I like the idea of old untranslated games being playable in any language, in fact, I went looking for famous non-Japanese games that have never had an English translation and really had a hard time finding any, especially on console.  If anyone knows of any I could test with, please let me know.

Also, even though my needs focus on Japanese->English, keep in mind this also works to translate English (or 36 other languages that Google supports OCR with) to over 100 target languages.

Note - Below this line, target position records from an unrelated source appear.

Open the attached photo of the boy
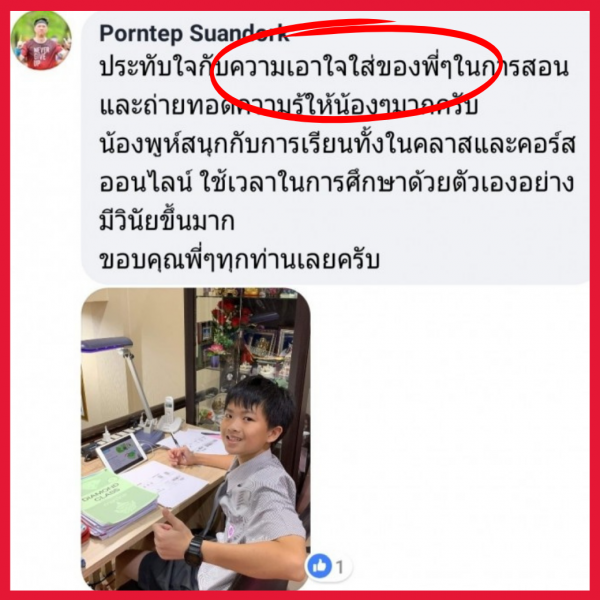This screenshot has width=600, height=600. (196, 439)
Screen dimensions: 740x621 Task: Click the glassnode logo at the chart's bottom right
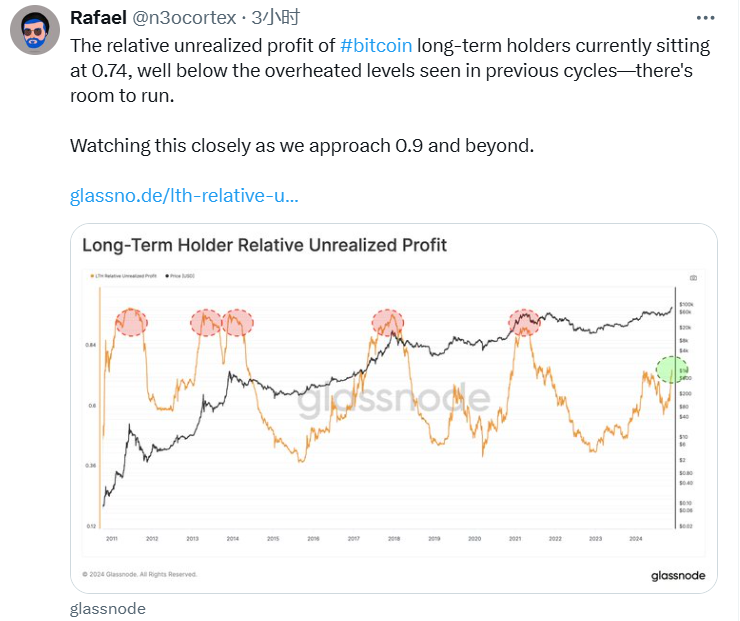pos(676,575)
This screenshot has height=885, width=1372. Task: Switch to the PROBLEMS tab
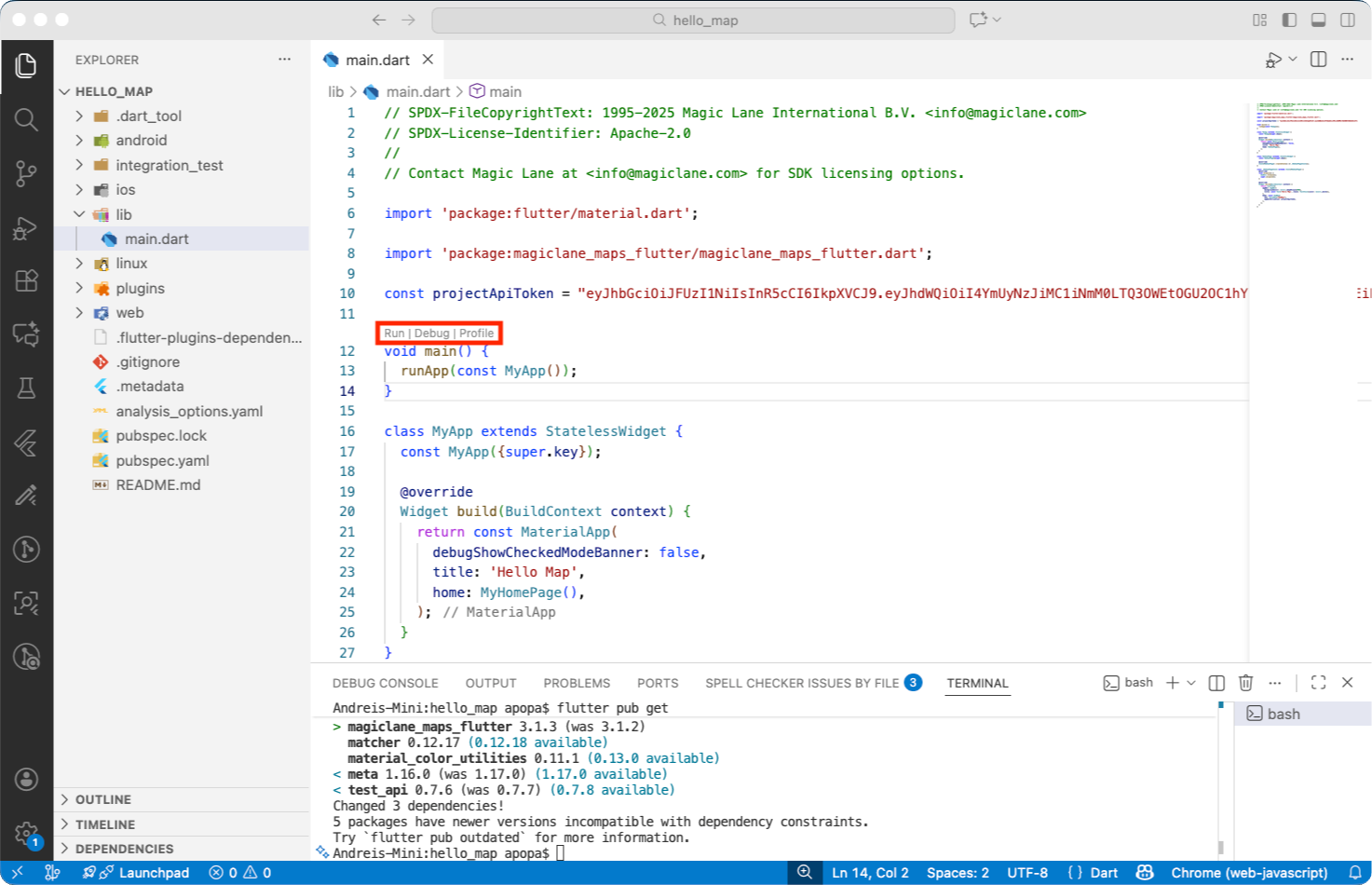(x=577, y=683)
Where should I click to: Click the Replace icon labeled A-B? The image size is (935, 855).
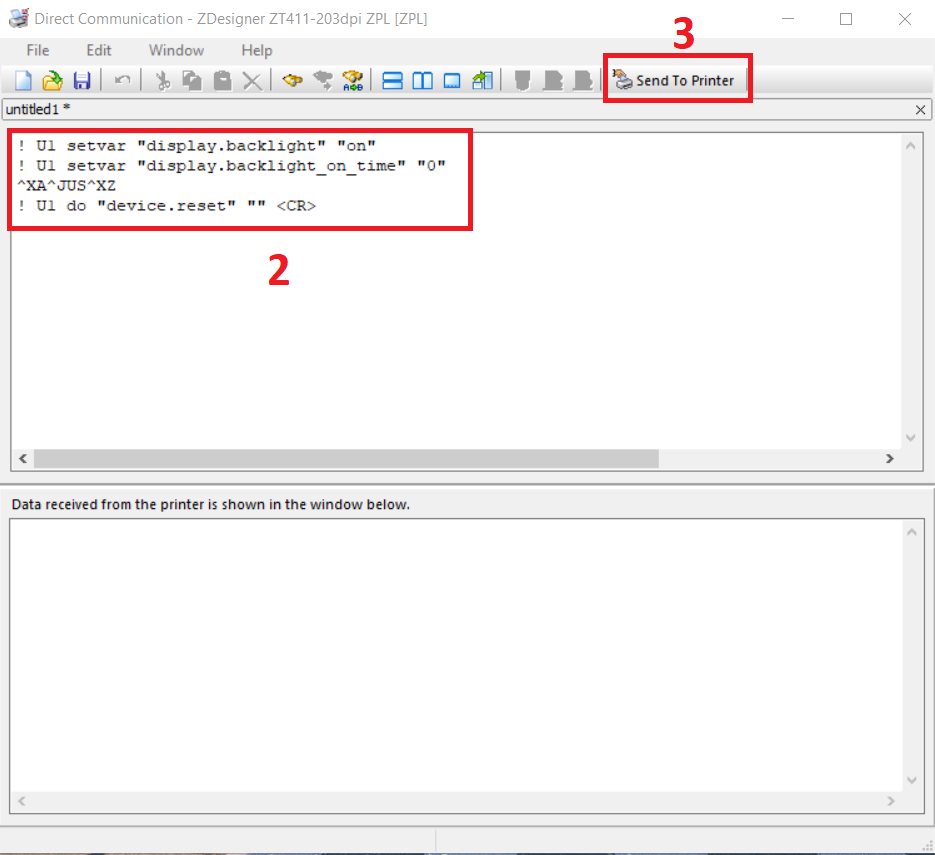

Test showing English being translated to many other languages in an awesome game called Growtopia

35 thoughts on “Universal Game Translator – Using Google’s Cloud Vision API to live-translate Japanese games played on original consoles (try it yourself!)

  1. Victor

    Incredibly wonderful work, thank you for sharing it with the world. I wonder if you were aware of an unclaimed bounty that could be relevant?


    Also, one of the first things that popped up in my mind when reading over your post was the text-only annotated translation of Mizzurna Falls, a late-period Playsation release, available at https://projectmizzurna.tumblr.com/ . It would be interesting to know how and if OCR / computer-vision&translation could assist or further these kinds of nearly completed but stalled fan translation projects.

    Thanks again for your amazing work.

  2. Dominic Tarason

    This is something I’ve been hoping for since Google Translate was a thing. Thank you so much, and I hope you continue work on it! This feels like the first step in a seriously big deal.

  3. Dan Z

    I’m having issues where the text is being pulled from the window, but no translation appears (desktop mode). I can copy the original text and paste in to Translate though.

  4. Seth Post author

    Hey Dan, can you check for a log.txt file in the same directory as the .exe? It might show an error that happened. Also, an “error.txt” file might exist, if so, it will show the error that Google is giving if it refused to translate something. Strange it would do the OCR but not the translation. Feel free to send the files to me at seth at rtsoft.com to check out as well.

  5. Maxwell Yezpitelok

    Hi, amazing invention! I’m having the same issue as Dan Z above. I don’t see anything marked as an error on log.txt, and there’s nothing new on error.txt, but I’d be happy to send them to that address too. Also, not sure if this is relevant, but sometimes after pressing Control + F12 I get like 8-10 messages saying “Target language is Japanese” really fast.

  6. Seth Post author

    Hi Maxwell, feel free to also contact me by email, I’ll fix the issue if I can recreate it.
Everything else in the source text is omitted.